Logo Questions Linux Laravel Mysql Ubuntu Git Menu
 

Using "whose" on arrays in Javascript for Automation

Playing with the new JS for automation using Script Editor. I'm getting an error on the final line of the following:

var iTunes = Application("iTunes");
var sources = iTunes.sources();
var library = sources.whose({name : "Library"});

Confirmed that the sources array is as expected (two elements, one with name "Library" and one "Internet Radio"). But that final line chokes with Error on line 3: TypeError: undefined is not a function (evaluating 'sources.whose({name : "Library"})').

As far as I can tell, I'm using the right syntax for the whose function. (I also tried with an explicit _equals clause to the same result.) What am I doing wrong?

like image 856
Ben Zotto Avatar asked Nov 22 '14 01:11

Ben Zotto


1 Answers

What am I doing wrong?

Short answer: it's not your fault. The JXA documentation is a sack of lies.

Longer explanation: an object's elements have nothing to do with Arrays. They represent a one-to-many relationship in an object graph, in this case, between a source object and zero or more library objects.
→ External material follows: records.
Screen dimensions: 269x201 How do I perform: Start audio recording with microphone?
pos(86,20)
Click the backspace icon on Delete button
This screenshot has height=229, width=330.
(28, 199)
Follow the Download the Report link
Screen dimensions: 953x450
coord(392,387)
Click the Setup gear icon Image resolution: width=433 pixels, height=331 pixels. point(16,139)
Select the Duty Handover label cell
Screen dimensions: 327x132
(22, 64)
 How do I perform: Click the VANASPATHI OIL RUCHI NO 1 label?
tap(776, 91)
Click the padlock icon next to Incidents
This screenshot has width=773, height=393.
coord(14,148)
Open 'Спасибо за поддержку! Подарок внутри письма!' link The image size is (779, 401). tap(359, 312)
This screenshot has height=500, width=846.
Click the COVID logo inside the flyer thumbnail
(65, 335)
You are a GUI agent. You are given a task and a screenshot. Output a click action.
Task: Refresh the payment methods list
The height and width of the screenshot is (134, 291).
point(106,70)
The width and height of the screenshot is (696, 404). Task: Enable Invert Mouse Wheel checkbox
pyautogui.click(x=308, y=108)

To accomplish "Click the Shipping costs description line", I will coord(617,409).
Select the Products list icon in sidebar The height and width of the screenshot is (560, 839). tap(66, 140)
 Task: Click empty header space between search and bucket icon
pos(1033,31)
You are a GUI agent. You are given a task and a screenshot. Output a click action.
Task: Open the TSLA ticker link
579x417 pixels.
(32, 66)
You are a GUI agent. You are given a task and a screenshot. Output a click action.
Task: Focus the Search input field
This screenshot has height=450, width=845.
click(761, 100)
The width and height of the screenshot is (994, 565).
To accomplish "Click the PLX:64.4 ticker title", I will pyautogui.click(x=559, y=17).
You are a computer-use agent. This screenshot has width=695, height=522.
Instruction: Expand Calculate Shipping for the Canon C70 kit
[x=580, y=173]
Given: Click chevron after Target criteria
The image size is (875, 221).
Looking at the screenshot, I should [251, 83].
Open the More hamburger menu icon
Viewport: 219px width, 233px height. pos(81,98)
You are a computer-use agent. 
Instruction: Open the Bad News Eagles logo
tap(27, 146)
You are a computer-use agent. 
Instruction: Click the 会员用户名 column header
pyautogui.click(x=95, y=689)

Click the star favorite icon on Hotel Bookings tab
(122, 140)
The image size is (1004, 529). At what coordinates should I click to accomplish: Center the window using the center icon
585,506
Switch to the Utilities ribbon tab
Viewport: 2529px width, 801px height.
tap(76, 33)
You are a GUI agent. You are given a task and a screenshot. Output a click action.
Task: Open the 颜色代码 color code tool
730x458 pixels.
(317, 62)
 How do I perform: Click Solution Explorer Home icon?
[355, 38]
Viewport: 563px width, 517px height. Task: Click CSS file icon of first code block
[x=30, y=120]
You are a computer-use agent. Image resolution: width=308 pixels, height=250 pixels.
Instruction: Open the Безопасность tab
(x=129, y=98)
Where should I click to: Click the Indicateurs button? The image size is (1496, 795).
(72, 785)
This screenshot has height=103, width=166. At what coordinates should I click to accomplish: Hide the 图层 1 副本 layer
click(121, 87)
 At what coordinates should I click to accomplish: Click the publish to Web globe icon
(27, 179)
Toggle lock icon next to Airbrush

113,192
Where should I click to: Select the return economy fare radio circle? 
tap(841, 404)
While many relationships may reflect the underlying implementation's containment hierarchy, there is no obligation to do so; e.g. Finder allows you to identify objects on the desktop in multiple ways:

items of folder "Desktop" of folder "jsmith" of folder "Users" of disk "Macintosh HD" of app "Finder"
items of folder "Desktop" of folder "jsmith" of folder "Users" of startup disk of app "Finder"
items of folder "Desktop" of home of app "Finder"
items of folder "Macintosh HD:Users:jsmith:Desktop" of app "Finder"
items of desktop of app "Finder"
items of app "Finder"
[etc.]

Apple event-based application scripting is based on remote procedure calls plus simple first-class queries. It's not OOP, regardless of superficial appearance: that's just syntactic sugar to make its queries easy to read and write.

...

In this case, your second line is telling iTunes to get a list (Array) of query objects (ObjectSpecifiers) that identify each of the source objects in your iTunes application:

var iTunes = Application("iTunes");
var sources = iTunes.sources();

Once you've got an Array, you can't use it to construct further queries, because JavaScript doesn't know how to build queries itself. What you actually want is this:

var iTunes = Application("iTunes");
var sourcesSpecifier = iTunes.sources;
var librarySpecifier = sourcesSpecifier.whose({name : "Library"});

That will give you an object specifier that identifies all of the source objects whose name is "Library". (If you only want to specify the first source object named "Library", use the byName method instead of whose; it's simpler.)

--

Personally, I consider all this somewhat academic as JXA's Apple event bridge implementation, like its documentation, is mostly made of Lame and Fail anyway. It mostly works up to a point, then poops on you beyond that. If your needs are modest and it's "good enough" to do then more power to you, but for anything non-trivial stick with AppleScript: it's the only supported solution that works right.

(The AppleScript/JXA team has no excuse for such crap work either: I sent them an almost-finished JavaScriptOSA reference implementation months ago to study or steal from as they wished, which they totally ignored. So you'll excuse my pissiness, as this was a solved problem long ago.)